UEFA, doppi bilanci per evitare nuovi casi Chelsea

Prima della prossima finestra estiva, il mercato avrà nuove regole per quel che riguarda gli ammortamenti dei giocatori. Lo riporta La Gazzetta dello Sport, spiegando che l’intervento della UEFA sul…

UEFA doppi bilanci
Mykhailo Mudryk (Photo by Laurence Griffiths/Getty Images)

Prima della prossima finestra estiva, il mercato avrà nuove regole per quel che riguarda gli ammortamenti dei giocatori. Lo riporta La Gazzetta dello Sport, spiegando che l’intervento della UEFA sul tema si è reso necessario dopo le operazioni chiuse nelle ultime due sessioni dal Chelsea che ha spalmato il costo dei giocatori acquistati su un maggior numero di anni (sette o addirittura otto) grazie a contratti più lunghi.

Nulla di illegale, dal momento in cui la normativa inglese consente di fare firmare agli atleti anche contratti più lunghi dei canonici cinque anni. Tuttavia, la UEFA considera questa pratica pericolosa per il futuro delle società e la stabilità del mondo del calcio. Ecco perché gli uomini di Ceferin sono pronti a intervenire nel prossimo Comitato Esecutivo, in programma a Lisbona il 4 aprile, ed eventualmente in quello successivo. L’obiettivo è arrivare il 1° luglio, quando aprirà il mercato 2023/24, con una nuova normativa.

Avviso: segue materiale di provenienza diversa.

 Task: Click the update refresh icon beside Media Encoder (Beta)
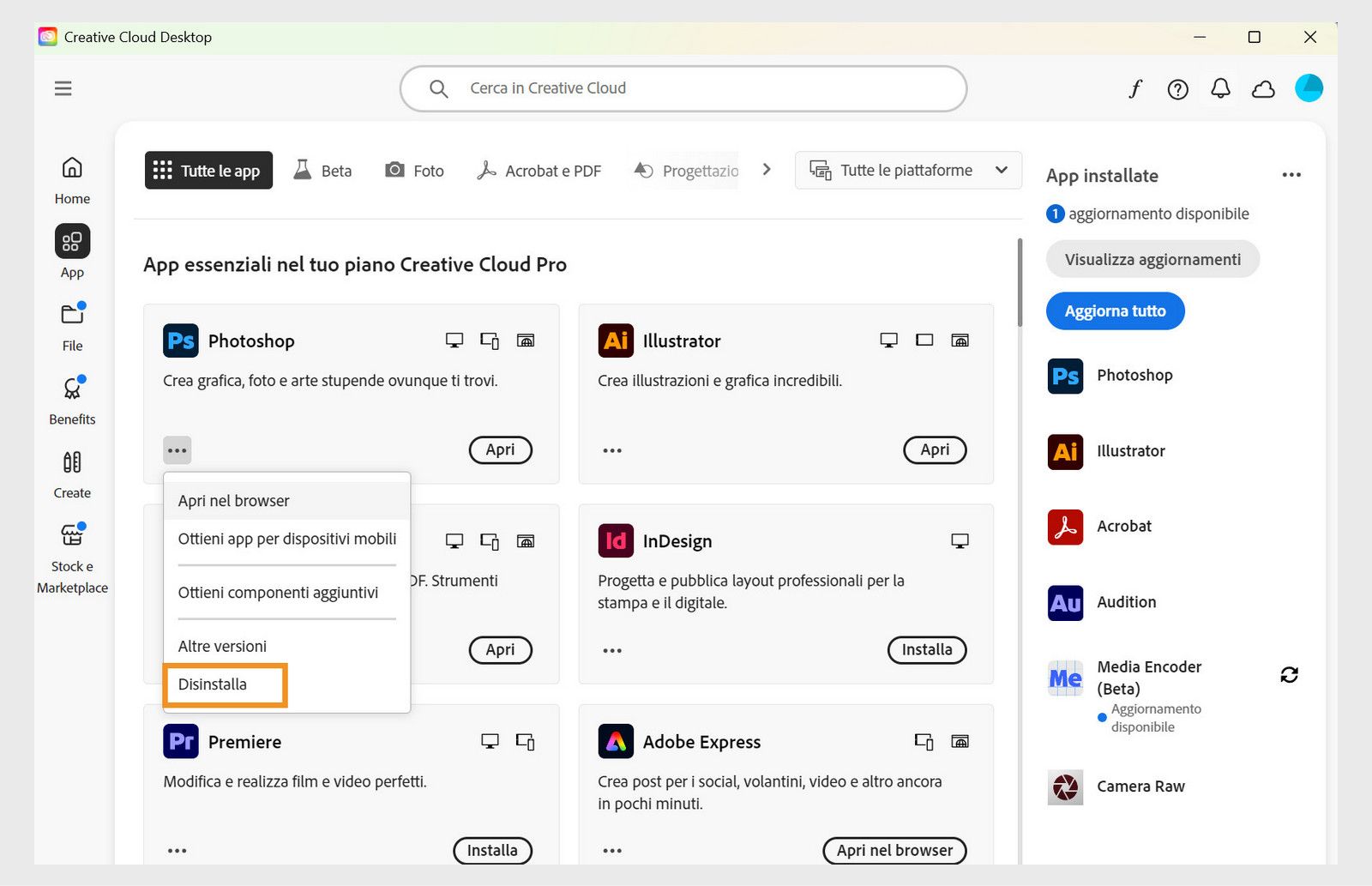pyautogui.click(x=1291, y=676)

Dai 121 milioni di euro per Enzo Fernandez fino ai 65 milioni investiti per Cucurella, passando per altri 100 milioni circa versati per Mudryk, in presenza di cifre così alte sfruttare contratti più lunghi consente di abbassare la quota annuale di ammortamento di alcune decine di milioni e dunque di “eludere” i paletti del nuovo Fair Play Finanziario.

Ecco perché la UEFA è pronta a intervenire per “proteggere” il nuovo regolamento che vigila sui conti del club dal legale escamotage usato dal Chelsea. Anche perché altre società potrebbero iniziare ad attuarlo. Il problema sarebbe soprattutto per le associazioni sportive (il Barcellona, tanto per fare un esempio, oppure il Real Madrid) i cui presidenti potrebbero essere tentati dal fare campagne faraoniche e spalmare i costi dei loro acquisti in un periodo di tempo addirittura successivo al termine del loro mandato.

Ciò metterebbe a rischio la stabilità finanziaria della società. Quale sarà la soluzione? Siccome la UEFA non può obbligare i Paesi a cambiare le loro norme, imporrà ai club di redigere due bilanci diversi: quello che sarà preso in esame a Nyon per ottenere l’iscrizione alle coppe europee e non incorrere in sanzioni dovrà prevedere che il costo degli acquisti sia spalmato su cinque anni. L’obiettivo chiaro è quello di garantire a tutti la stesse condizioni di competitività. La nuova norma non avrà valore retroattivo e dunque per queste sessioni di mercato il Chelsea manterrà un “vantaggio”.